Integração à Universidade

          Em 7 de setembro de 1920, com a criação da Universidade do Rio de Janeiro, a Faculdade de Medicina tornou-se parte dessa universidade, junto com as Faculdades de Direito e a Escola Politécnica. 

          Com a criação da Universidade do Brasil em 1937, a faculdade passou a ter o nome formal de Faculdade Nacional de Medicina. 

          Em 1965, a Universidade do Brasil foi transformada na Universidade Federal do Rio de Janeiro (UFRJ), e a Faculdade continuou sua tradição acadêmica integrada à nova estrutura.

 

 

 

O “Massacre da Praia Vermelha”

          Um dos episódios mais dramáticos da história da Faculdade ocorreu na madrugada de 22 de setembro de 1966, quando cerca de 600 estudantes foram cercados no prédio em protesto contra a repressão do regime militar e outras imposições autoritárias.

          Policiais e tropas invadiram a Faculdade, espancando estudantes e reprimindo a mobilização — episódio que ficou conhecido como Massacre da Praia Vermelha, e que marcou fortemente o movimento estudantil e a memória universitária no Brasil.

 

 

Transferência para o Fundão e Demolição

 

Mudança de Campus

          Em 1973, por determinação institucional e dentro do contexto da Reforma Universitária do regime militar, a Faculdade de Medicina foi transferida da Praia Vermelha para o Campus da Cidade Universitária, na Ilha do Fundão, onde permanece até hoje.

 

Demolição do Prédio

          Em 1975, durante o governo do Regime Militar (Governo Médici), o histórico prédio da Faculdade Nacional de Medicina da Praia Vermelha foi demolido.

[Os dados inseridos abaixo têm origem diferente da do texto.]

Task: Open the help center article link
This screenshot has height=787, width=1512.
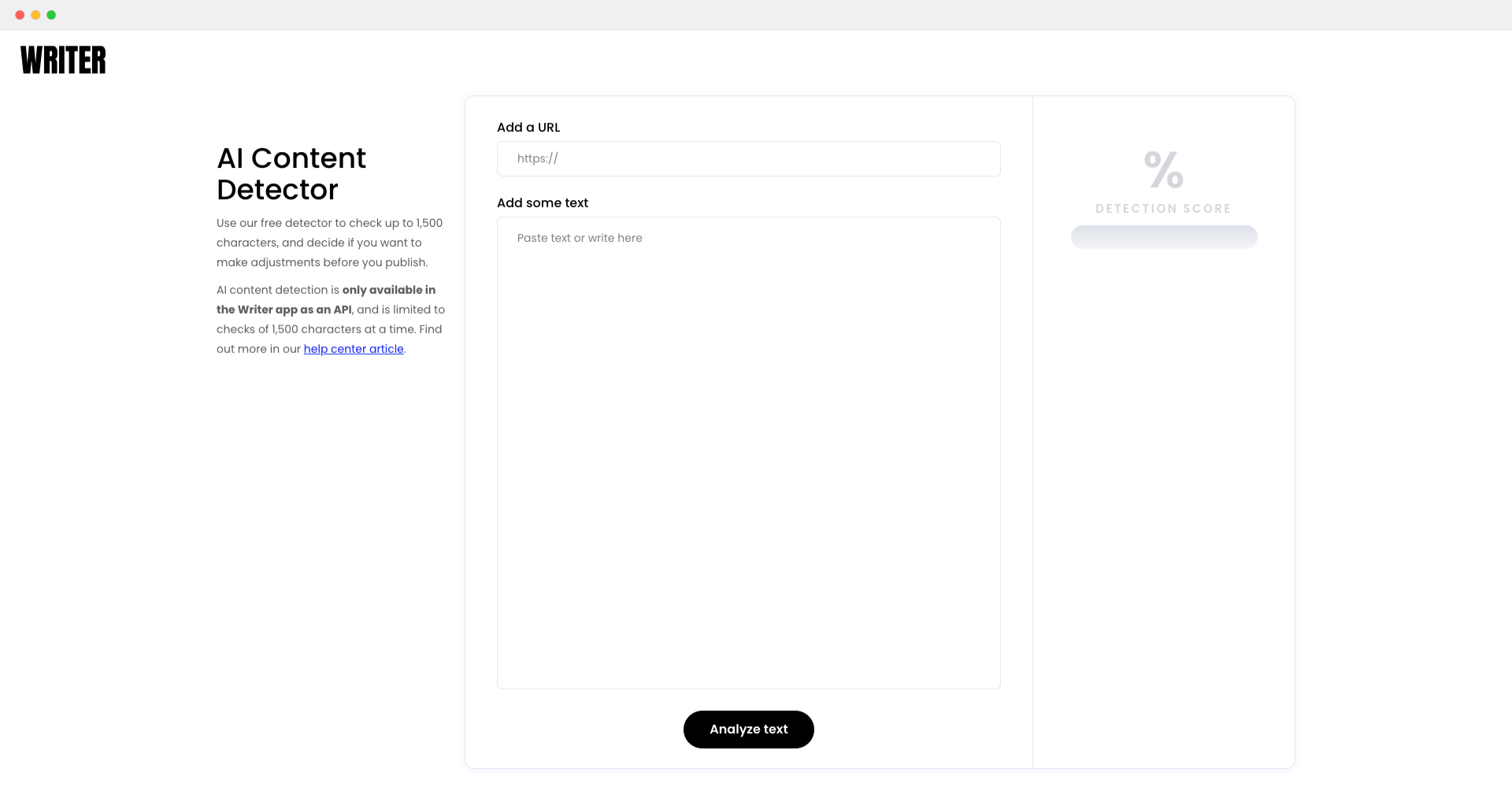Action: coord(354,348)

          A demolição representou não apenas o fim físico do edifício, mas um apagamento simbólico da memória acadêmica e cultural ligada à formação médica no Brasil.

          Segundo registros e historiadores, a justificativa oficial envolvia intenção de financiar novas obras e modernizações, e acabou se inserindo em um projeto urbano-político maior, característico do regime naquele período.

Legado e Memória

 

Importância Histórica

          A Faculdade de Medicina da Praia Vermelha foi um dos mais tradicionais centros de formação médica no Brasil, com raízes que remontam ao início do ensino médico formal no país.

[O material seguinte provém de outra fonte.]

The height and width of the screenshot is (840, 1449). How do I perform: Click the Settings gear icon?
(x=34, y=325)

          Professores, pesquisadores e alunos que passaram pela Faculdade contribuíram significativamente para a saúde pública e desenvolvimento da Medicina no Brasil.

 

Preservação da Memória

          Hoje, parte dessa memória é reconstruída por historiadores, ex-alunos e projetos de preservação da memória universitária, inclusive com registros, livros e materiais que resgatam a história da Faculdade e do antigo campus da Praia Vermelha.

 

 

Resumo Cronológico

          1808 — Fundação da Escola de Anatomia, Medicina e Cirurgia (primeira instituição de medicina do Brasil). 

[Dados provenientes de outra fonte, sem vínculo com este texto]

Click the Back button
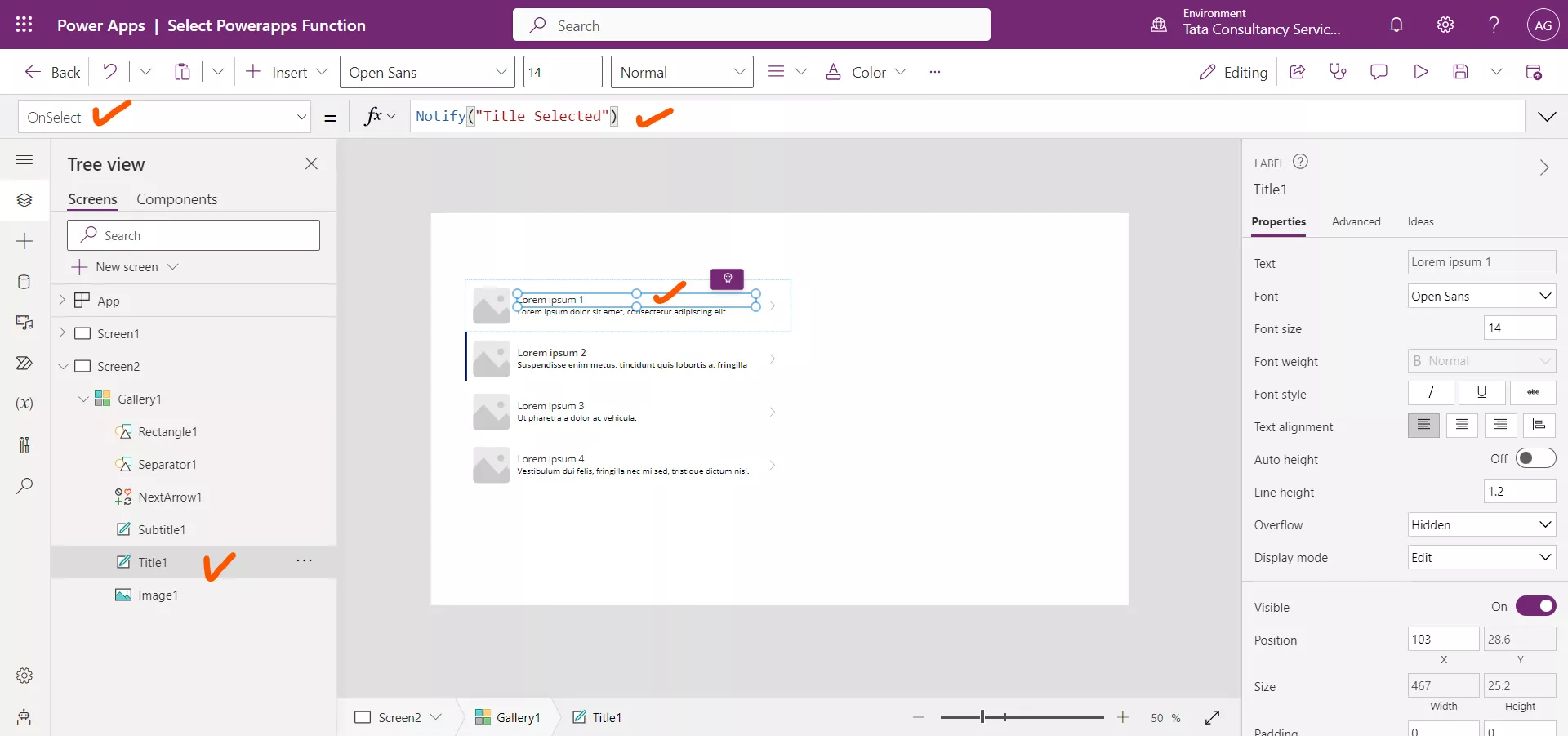Viewport: 1568px width, 736px height. (51, 71)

          1918 — Inauguração do prédio da Faculdade de Medicina na Praia Vermelha. 

          1920 — Integração à Universidade do Rio de Janeiro. 

          1937 — Renomeada Faculdade Nacional de Medicina. 

          1966 — Massacre da Praia Vermelha (repressão estudantil). 

          1973 — Transferência para o Fundão (UFRJ). 

          1975 — Demolição do prédio histórico.